Exercise goal: In the records below, the line that contains "Task: Go to the previous month arrow" marks the start. Copy it and each line after it through the end, exactly, without pictures.

Items from a dataset:
== Segment start ==
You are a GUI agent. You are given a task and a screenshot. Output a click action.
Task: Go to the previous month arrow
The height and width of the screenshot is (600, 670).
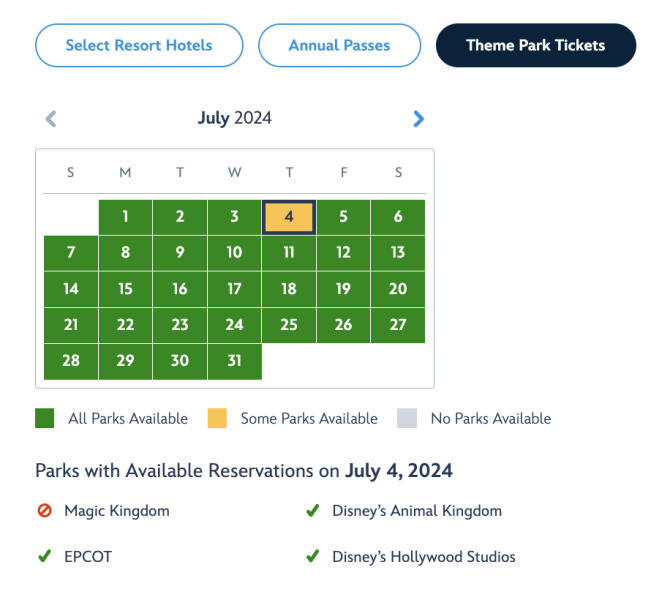point(51,119)
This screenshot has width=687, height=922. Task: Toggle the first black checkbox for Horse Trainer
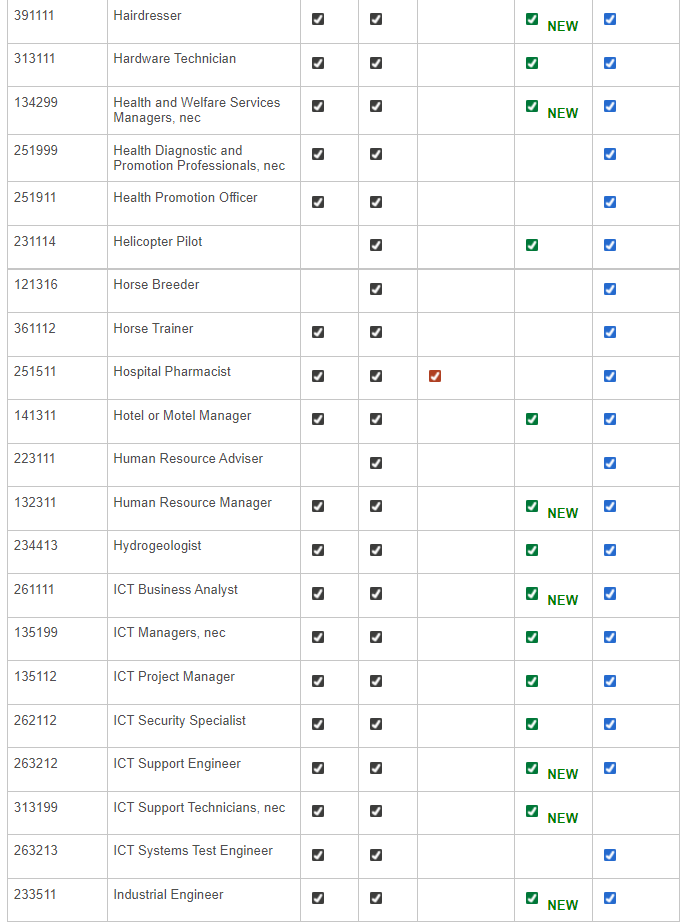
== Segment end ==
Task result:
Task: Go to the previous month arrow
The height and width of the screenshot is (600, 670).
point(51,119)
This screenshot has width=687, height=922. Task: Toggle the first black checkbox for Horse Trainer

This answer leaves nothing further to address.